Dana Loesch, an unpleasant creature who works for both CNN and Andrew Breitbart, has stolen the best joke from the world's worst comedian and delivered it as a non-joke on her radio show, Burping Hour With Dana Loesch. Regarding the whole Virginia pre-abortion, look-at-the-proto-baby-growing-inside-you probing matter, Loesch asks how an unwanted probative ultrasound is different than the sex a woman had in order to then be punished with that probative ultrasound? Then Loesch took to Twitter to call out Little Green Footballs' Charles Johnson for calling a spade a spade, which yielded more things that aren't jokes or funny, but for that reason are funny.

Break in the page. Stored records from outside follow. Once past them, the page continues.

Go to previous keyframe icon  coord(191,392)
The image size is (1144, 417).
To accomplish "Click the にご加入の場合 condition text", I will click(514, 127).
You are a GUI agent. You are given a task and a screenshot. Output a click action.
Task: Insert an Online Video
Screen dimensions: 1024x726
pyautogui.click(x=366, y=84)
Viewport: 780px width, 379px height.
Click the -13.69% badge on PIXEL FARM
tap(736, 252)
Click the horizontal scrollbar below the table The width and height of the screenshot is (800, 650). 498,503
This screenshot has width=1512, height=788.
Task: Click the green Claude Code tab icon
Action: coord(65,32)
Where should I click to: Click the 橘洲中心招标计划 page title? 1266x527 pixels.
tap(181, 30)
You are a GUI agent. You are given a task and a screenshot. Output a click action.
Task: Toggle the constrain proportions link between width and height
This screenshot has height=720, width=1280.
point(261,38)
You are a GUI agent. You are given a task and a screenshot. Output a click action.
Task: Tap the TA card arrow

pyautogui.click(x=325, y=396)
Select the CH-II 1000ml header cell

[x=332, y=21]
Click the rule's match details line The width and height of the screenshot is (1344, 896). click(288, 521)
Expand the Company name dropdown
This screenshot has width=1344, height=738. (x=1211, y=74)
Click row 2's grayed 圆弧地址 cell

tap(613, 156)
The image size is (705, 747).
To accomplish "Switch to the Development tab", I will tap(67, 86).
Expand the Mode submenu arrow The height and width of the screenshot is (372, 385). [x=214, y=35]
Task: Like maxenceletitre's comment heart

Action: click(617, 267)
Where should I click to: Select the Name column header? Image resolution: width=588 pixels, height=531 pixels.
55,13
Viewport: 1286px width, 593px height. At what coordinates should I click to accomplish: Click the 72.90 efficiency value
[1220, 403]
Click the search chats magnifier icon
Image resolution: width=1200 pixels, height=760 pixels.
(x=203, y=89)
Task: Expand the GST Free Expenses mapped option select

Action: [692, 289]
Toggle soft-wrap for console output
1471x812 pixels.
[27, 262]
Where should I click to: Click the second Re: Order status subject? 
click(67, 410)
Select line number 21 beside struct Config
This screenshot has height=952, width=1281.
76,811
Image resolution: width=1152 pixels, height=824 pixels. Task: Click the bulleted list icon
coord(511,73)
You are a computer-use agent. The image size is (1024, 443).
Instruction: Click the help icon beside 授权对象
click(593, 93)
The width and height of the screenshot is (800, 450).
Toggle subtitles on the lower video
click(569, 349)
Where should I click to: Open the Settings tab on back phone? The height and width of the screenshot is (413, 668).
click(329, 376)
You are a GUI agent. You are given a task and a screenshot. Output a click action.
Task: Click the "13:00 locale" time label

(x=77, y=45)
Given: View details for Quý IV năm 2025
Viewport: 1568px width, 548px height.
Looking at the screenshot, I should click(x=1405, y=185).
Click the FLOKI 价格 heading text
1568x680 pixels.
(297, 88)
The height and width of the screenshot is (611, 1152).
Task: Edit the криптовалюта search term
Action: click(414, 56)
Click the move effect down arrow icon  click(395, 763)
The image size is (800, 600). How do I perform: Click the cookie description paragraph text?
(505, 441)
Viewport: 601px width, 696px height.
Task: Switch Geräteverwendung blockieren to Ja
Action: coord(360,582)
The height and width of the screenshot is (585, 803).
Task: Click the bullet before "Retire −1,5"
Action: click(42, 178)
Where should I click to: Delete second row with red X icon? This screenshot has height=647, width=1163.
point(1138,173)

First, here is Loesch transforming into a high-pitched voice in order to imitate liberal women, and then, proving that she has never Gotten Any from anything other than a tampon or Ann Coulter's probing eyes, Loesch asking how a plastic device with imaging capabilities is really so different from a penis:
Then when Charles Johnson wrote to Loesch on Twitter, quoting her exact words, this lady responded:
That's not at ALL what I said you disgusting, creepy old sandwich-board-is-a-computer pervert. @ Lizardoid @ andrewbreitbart
— Dana Loesch (@DLoesch) February 17, 2012
Sandwich-board-is-a-computer. Good one! And also, WHAT?
Then she called Johnson a child molester.
@ DanRiehl I wouldn't be shocked if he has to live so many miles from schools as per the law.
— Dana Loesch (@DLoesch) February 17, 2012
A secret anonymous loser apparently made this same argument about unwanted plastic electronic non-vibrating vaginal penetration during the discussion of the bill last week, so maybe Loesch should just embrace her babble instead of calling people pedophiles when they remind her of it having been uttered?
But anyway, if this two-timing of two sad media outlets fails, Loesch has a Business Plan!
I'm going to monetize all of the hate Tweets for Mailbag of Hate. #chaching #capitalism
— Dana Loesch (@DLoesch) February 20, 2012
Oh good! [Little Green Footballs / ThinkProgress]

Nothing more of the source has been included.